Folha de S. Paulo


Sem partido?

Raquel Cunha - 31.mar.2016/Folhapress
Alunos em escola estadual na região da Barra Funda zona oeste de São Paulo
Alunos em escola estadual na região da Barra Funda zona oeste de São Paulo

Semana passada, um incidente envolvendo o vereador paulistano Fernando Holiday e o secretário municipal de educação Alexandre Schneider trouxe outra vez à tona o debate sobre a "Escola Sem Partido". A polêmica teve início quando o vereador, ligado ao MBL, divulgou um vídeo no qual anunciava uma "visita surpresa" a duas escolas municipais para "verificar" se havia nelas "doutrinação ideológica". A iniciativa provocou uma firme resposta do secretário que fez um post no Facebook considerando o gesto uma tentativa abusiva de intimidar os professores da rede. O conflito, segundo a Folha, gerou até mesmo um pedido de demissão motivado pela hesitação do prefeito João Doria em respaldar o secretário.

A "Escola Sem Partido" é uma campanha idealizada pelo advogado Miguel Nagib em 2004. O nome da campanha e as declarações do seu fundador sugerem que ela persegue uma finalidade nobre: impedir que professores façam proselitismo político-partidário em sala de aula. Quem poderia se opor?

Mas por trás da fachada sensata esconde-se uma série de truques que a transformam no seu oposto. A campanha parece querer coibir o uso da docência para fins de propaganda política e ideológica, mas, na verdade, se esforça em combater uma determinada corrente de pensamento, além de tentar forçar a escola a reconhecer preceitos religiosos completamente alheios ao ensino laico. É um embuste macarthista e obscurantista.

No esforço de demonstrar o problema que alega combater, o site da campanha coleciona evidências anedóticas do proselitismo de professores de esquerda que estariam utilizando a sala de aula para fazer propaganda política. Mas a campanha não parece interessada nos religiosos que têm utilizado as aulas de filosofia para fazer pregação cristã ou nos professores conservadores de história e sociologia que enaltecem em aula as virtudes do regime militar ou o progresso trazido pelo liberalismo econômico, para ficar com exemplos para os quais poderíamos facilmente reunir outras evidências anedóticas.
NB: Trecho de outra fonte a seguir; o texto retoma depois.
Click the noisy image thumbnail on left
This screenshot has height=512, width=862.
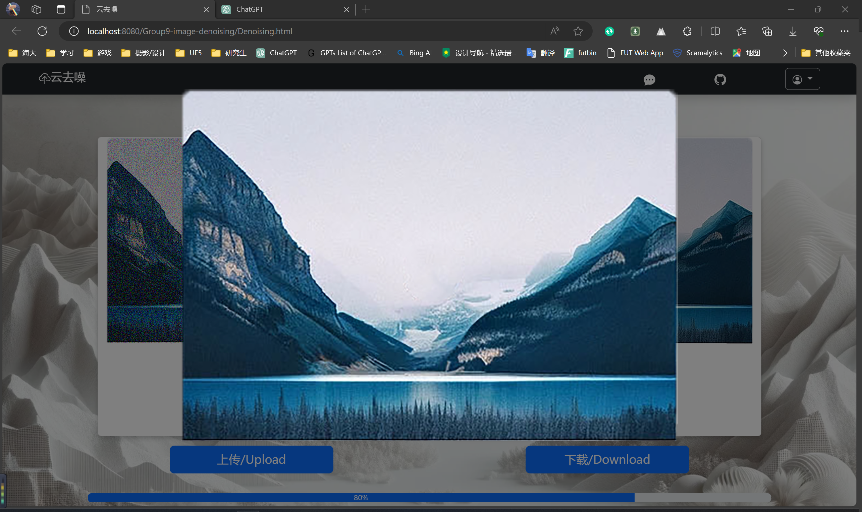(145, 240)
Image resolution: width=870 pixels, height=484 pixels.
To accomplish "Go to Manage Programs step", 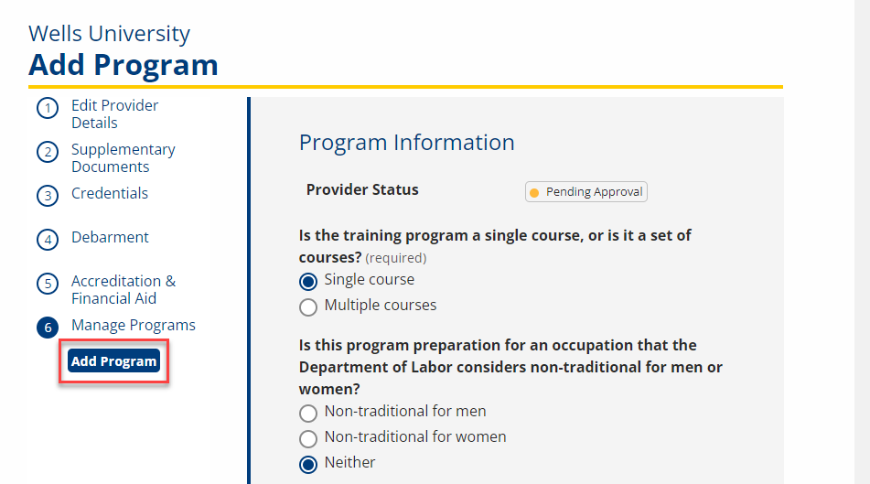I will 133,325.
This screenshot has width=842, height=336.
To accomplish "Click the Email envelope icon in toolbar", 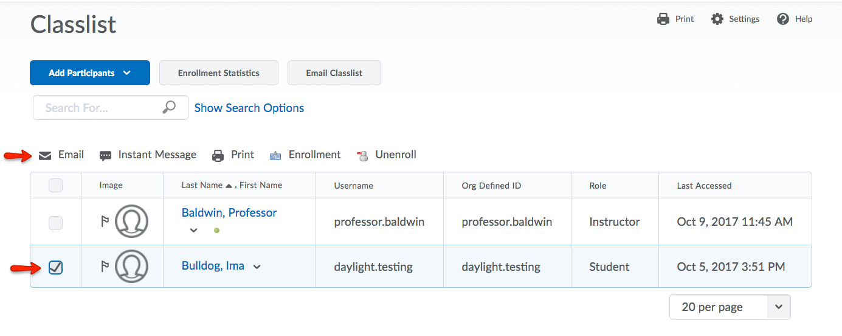I will pyautogui.click(x=45, y=155).
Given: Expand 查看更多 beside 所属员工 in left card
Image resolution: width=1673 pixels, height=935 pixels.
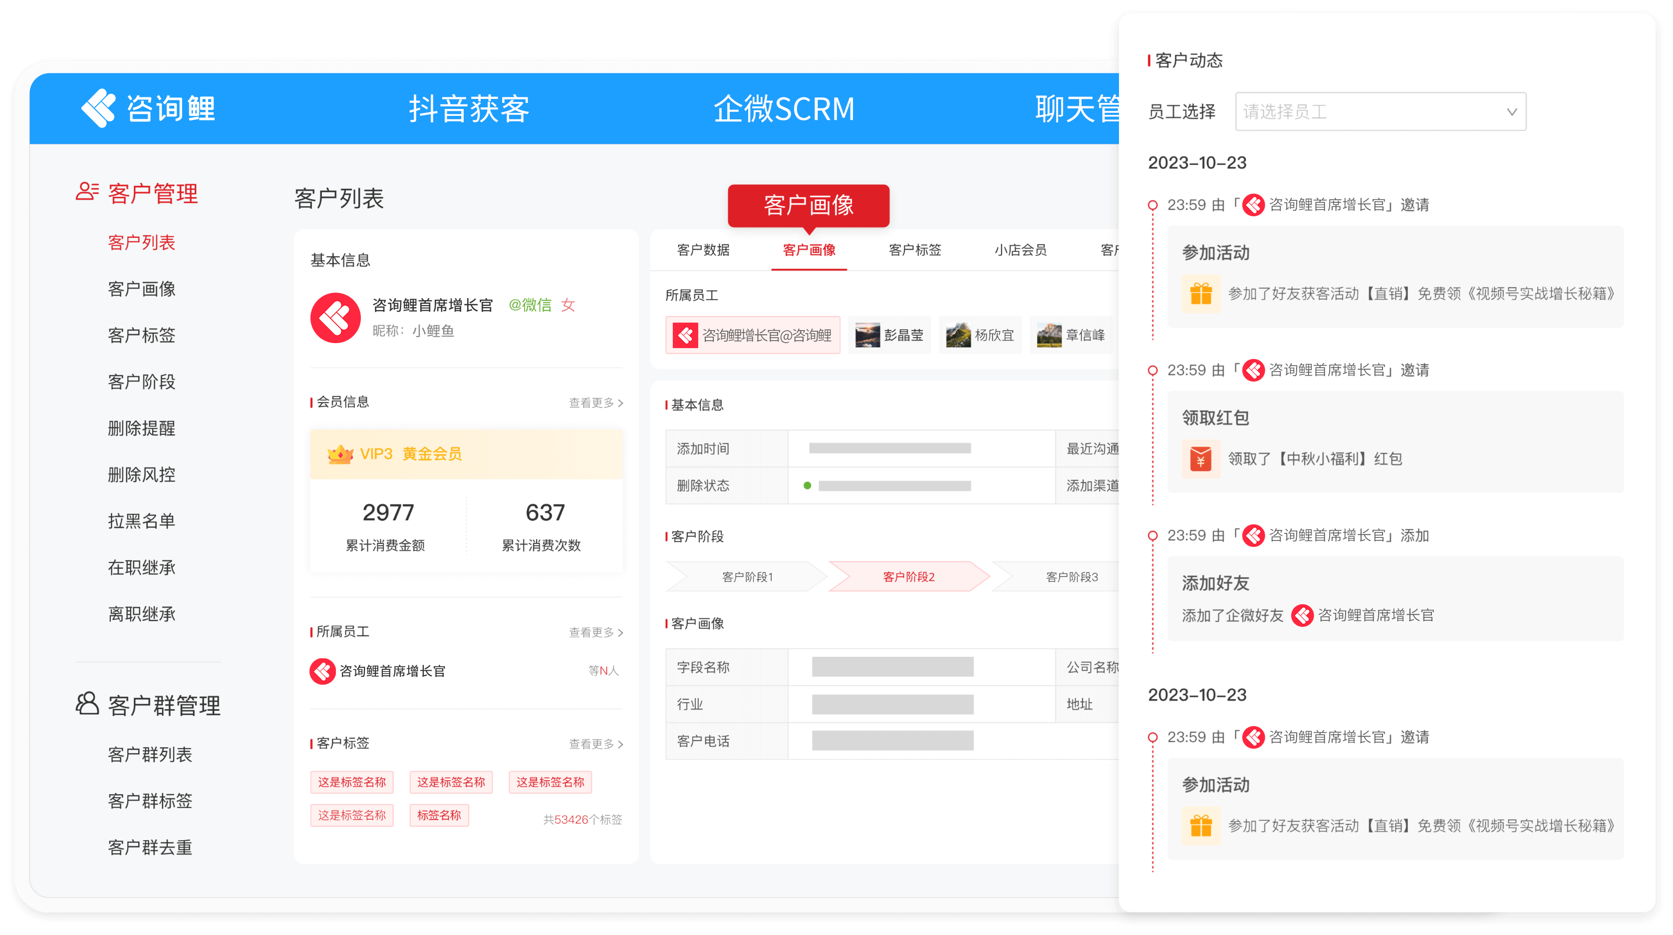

O site da campanha diz que pode até ser que existam "professores de direita que usam a sala de aula para fazer a cabeça dos alunos", mas, se existirem, eles não são relevantes —trata-se de meros "franco-atiradores", ao contrário dos professores de esquerda que fariam um trabalho "sistemático".
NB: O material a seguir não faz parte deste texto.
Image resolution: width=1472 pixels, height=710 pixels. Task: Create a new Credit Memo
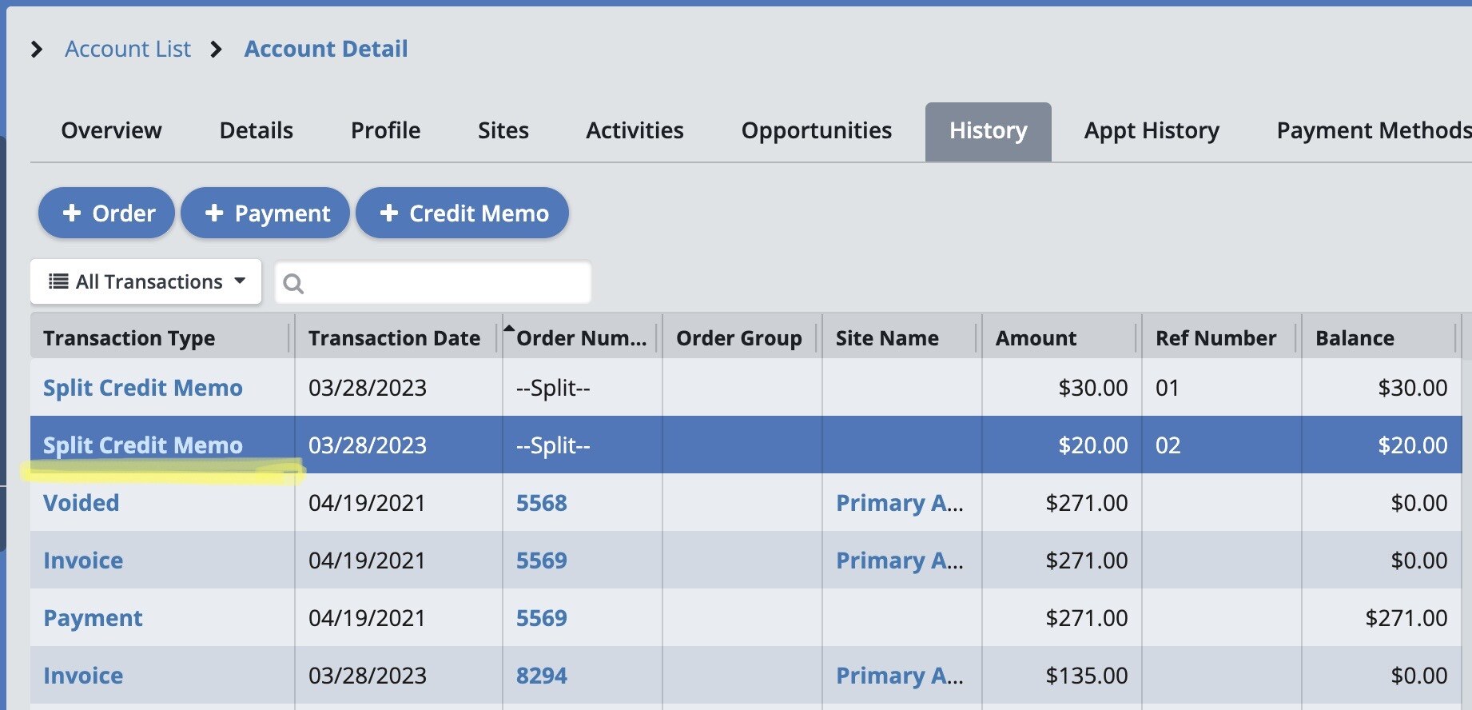462,213
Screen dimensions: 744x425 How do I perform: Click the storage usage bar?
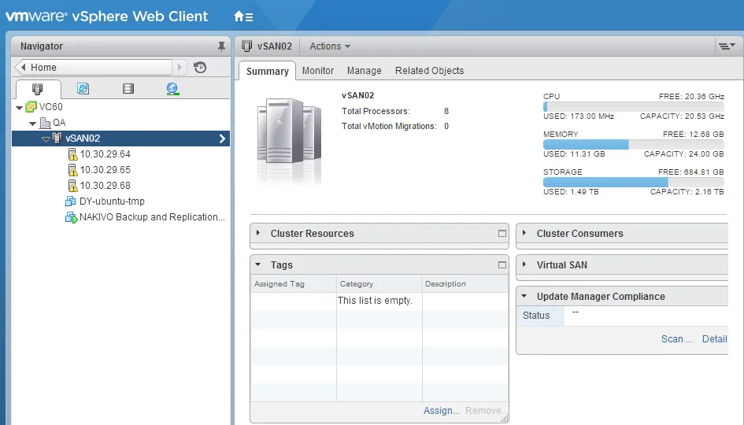[633, 182]
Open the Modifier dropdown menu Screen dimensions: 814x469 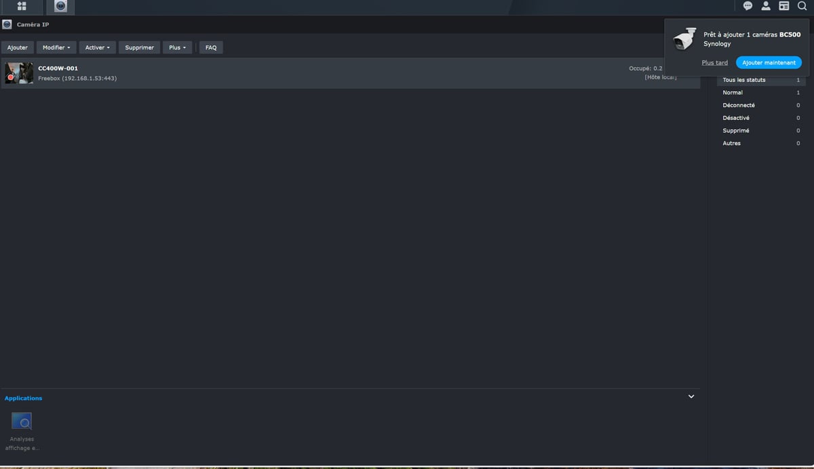tap(56, 47)
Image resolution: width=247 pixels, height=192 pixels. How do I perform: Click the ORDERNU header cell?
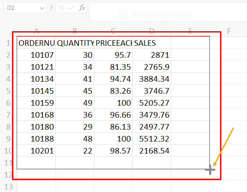[36, 43]
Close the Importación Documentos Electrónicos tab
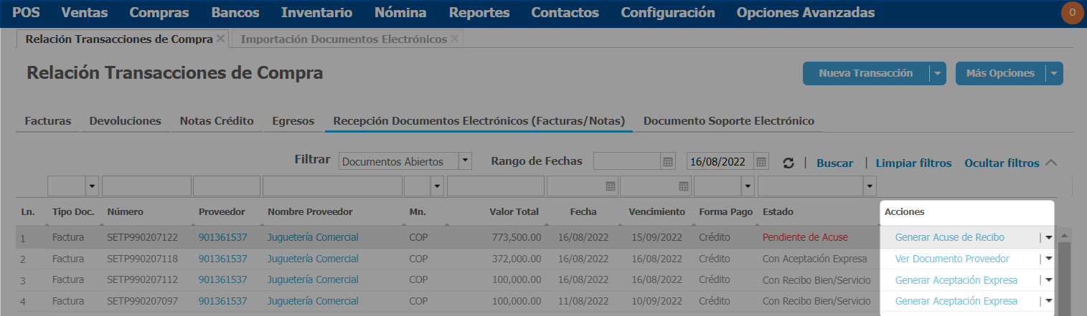Screen dimensions: 1087x316 coord(454,39)
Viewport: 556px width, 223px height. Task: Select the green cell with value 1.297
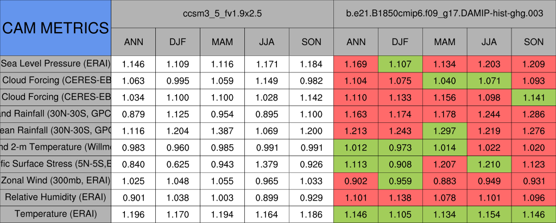[x=445, y=131]
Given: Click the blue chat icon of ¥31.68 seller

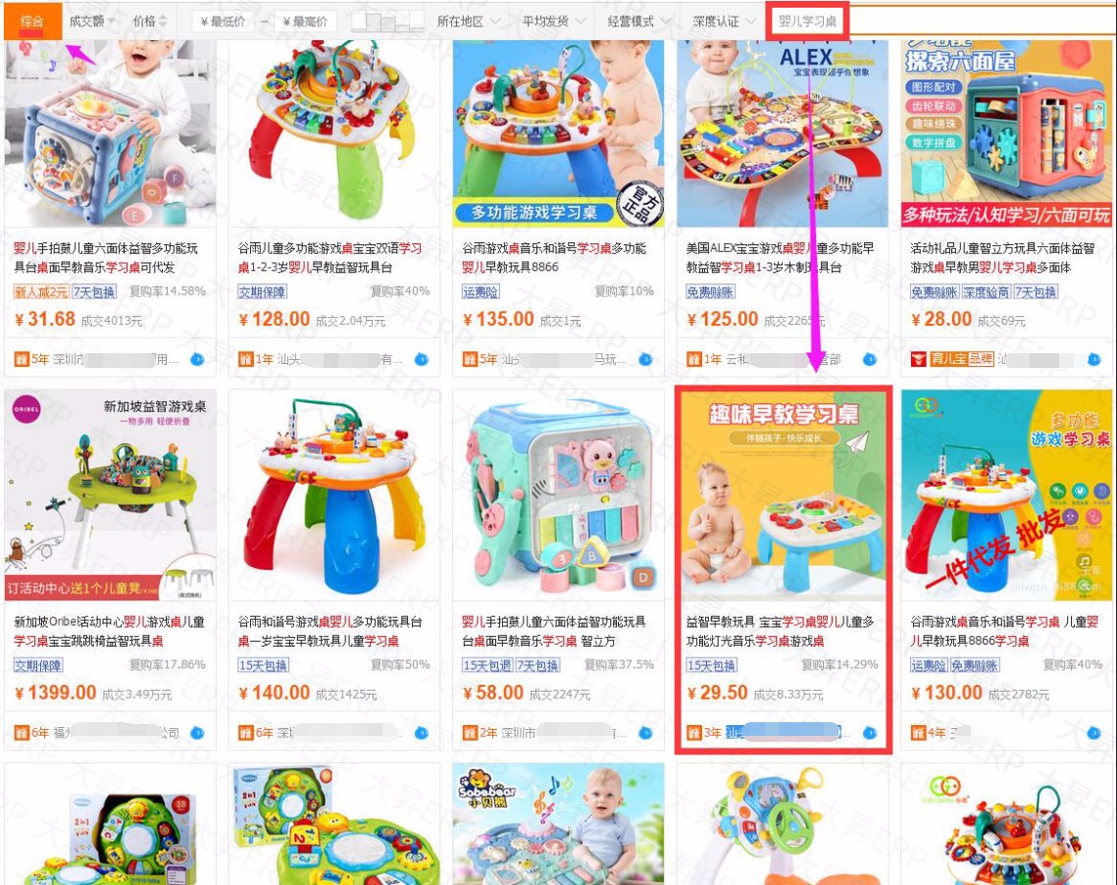Looking at the screenshot, I should click(197, 359).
Esse duplo padrão que minimiza a atuação dos professores de direita e exagera a atuação dos de esquerda deveria ser suficiente para despertar a desconfiança para o desígnio oculto da campanha que é o de conduzir uma perseguição seletiva e macarthista aos professores progressistas. Em vez daquilo que finge ser –uma defesa da "neutralidade" do ensino– seu trabalho prático é reduzir a diversidade de opiniões a que nossos estudantes são apresentados, expondo-os unicamente ao pensamento conservador. A intenção não parece ser pôr fim à pregação, mas garantir que a pregação seja de uma doutrina só.

Infelizmente, isso ainda não é tudo. Os dois projetos de lei promovidos pela campanha (na Câmara e no Senado ) também buscam limitar o ensino de ciências que contradiga valores morais e religiosos que os estudantes possam ter recebido dos pais. A proposta cercearia o ensino das principais teorias cosmológicas da física sobre a origem e a dinâmica de expansão do universo e limitaria quase todo o ensino de biologia que tem como eixo a teoria da evolução.
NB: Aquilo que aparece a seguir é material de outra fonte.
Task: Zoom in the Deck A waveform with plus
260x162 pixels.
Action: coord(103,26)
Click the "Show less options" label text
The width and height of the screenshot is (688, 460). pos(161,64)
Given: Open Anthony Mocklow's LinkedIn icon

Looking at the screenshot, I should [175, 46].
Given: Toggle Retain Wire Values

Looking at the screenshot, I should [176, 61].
O proselitismo político em sala de aula é condenado por toda a comunidade docente. Embora a dimensão dos valores seja muitas vezes indissociável do aprendizado das ciências, os professores sabem que uma boa educação nunca virá da pregação doutrinária de uma teoria científica ou dos valores associados a ela, mas apenas da exposição a uma pluralidade de pontos de vista mediada por uma postura crítica que permita formar um juízo equilibrado. Não é perseguindo os professores progressistas e permitindo que a religião interfira no ensino das ciências que vamos promover esse ideal.